Directions = Every line in the listing below that holds the word "agent" should be returned.

Supplied material =
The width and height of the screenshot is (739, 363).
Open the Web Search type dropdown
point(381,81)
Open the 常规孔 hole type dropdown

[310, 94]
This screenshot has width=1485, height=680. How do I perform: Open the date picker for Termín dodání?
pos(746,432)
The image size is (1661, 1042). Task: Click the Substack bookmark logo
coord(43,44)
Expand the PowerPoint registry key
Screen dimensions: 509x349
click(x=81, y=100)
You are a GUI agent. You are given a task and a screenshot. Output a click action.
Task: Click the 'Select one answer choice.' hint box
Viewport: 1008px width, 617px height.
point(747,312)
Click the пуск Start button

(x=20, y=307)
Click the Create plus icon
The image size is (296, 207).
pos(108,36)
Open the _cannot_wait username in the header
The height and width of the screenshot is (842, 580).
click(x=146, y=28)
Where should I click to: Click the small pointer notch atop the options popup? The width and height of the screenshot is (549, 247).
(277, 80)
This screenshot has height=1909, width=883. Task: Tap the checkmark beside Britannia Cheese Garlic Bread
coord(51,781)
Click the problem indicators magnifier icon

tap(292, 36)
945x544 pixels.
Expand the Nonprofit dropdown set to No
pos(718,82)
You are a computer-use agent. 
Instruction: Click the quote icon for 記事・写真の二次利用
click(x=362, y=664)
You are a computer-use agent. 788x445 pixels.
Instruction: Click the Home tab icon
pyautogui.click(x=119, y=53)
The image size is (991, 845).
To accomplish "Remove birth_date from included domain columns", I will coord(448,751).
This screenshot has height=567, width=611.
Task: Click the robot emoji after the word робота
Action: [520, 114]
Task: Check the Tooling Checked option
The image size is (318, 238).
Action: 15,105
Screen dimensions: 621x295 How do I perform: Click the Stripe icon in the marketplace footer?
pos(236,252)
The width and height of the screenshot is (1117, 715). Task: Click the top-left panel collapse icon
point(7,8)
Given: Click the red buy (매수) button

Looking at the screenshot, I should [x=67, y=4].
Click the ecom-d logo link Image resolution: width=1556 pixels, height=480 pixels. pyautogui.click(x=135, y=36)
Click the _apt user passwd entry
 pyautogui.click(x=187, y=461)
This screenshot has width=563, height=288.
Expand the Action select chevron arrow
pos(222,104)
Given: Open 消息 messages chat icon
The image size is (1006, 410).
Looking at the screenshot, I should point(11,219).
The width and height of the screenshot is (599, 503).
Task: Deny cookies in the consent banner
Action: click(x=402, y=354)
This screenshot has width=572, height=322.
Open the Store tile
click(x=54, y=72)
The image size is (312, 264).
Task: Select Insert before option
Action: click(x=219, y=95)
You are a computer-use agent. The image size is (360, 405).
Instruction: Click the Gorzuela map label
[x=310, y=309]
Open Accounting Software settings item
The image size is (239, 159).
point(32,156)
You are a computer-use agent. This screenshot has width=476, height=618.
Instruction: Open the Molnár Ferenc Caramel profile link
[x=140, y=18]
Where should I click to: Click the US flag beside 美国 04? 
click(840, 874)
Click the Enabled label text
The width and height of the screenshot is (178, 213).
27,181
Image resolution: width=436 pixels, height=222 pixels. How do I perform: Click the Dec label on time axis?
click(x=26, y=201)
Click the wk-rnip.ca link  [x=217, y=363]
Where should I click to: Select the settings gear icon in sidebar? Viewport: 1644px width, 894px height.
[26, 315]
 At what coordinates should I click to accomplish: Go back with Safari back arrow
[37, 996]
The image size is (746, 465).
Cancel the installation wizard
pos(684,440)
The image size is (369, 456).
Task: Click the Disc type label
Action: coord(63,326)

Finished task =
You are a GUI agent. You are given a task and a screenshot. Output a click action.
You are a computer-use agent. 
You are a computer-use agent. 788x445 pixels.
You are a computer-use agent. The image size is (360, 405).
You are a computer-use agent. This screenshot has width=476, height=618.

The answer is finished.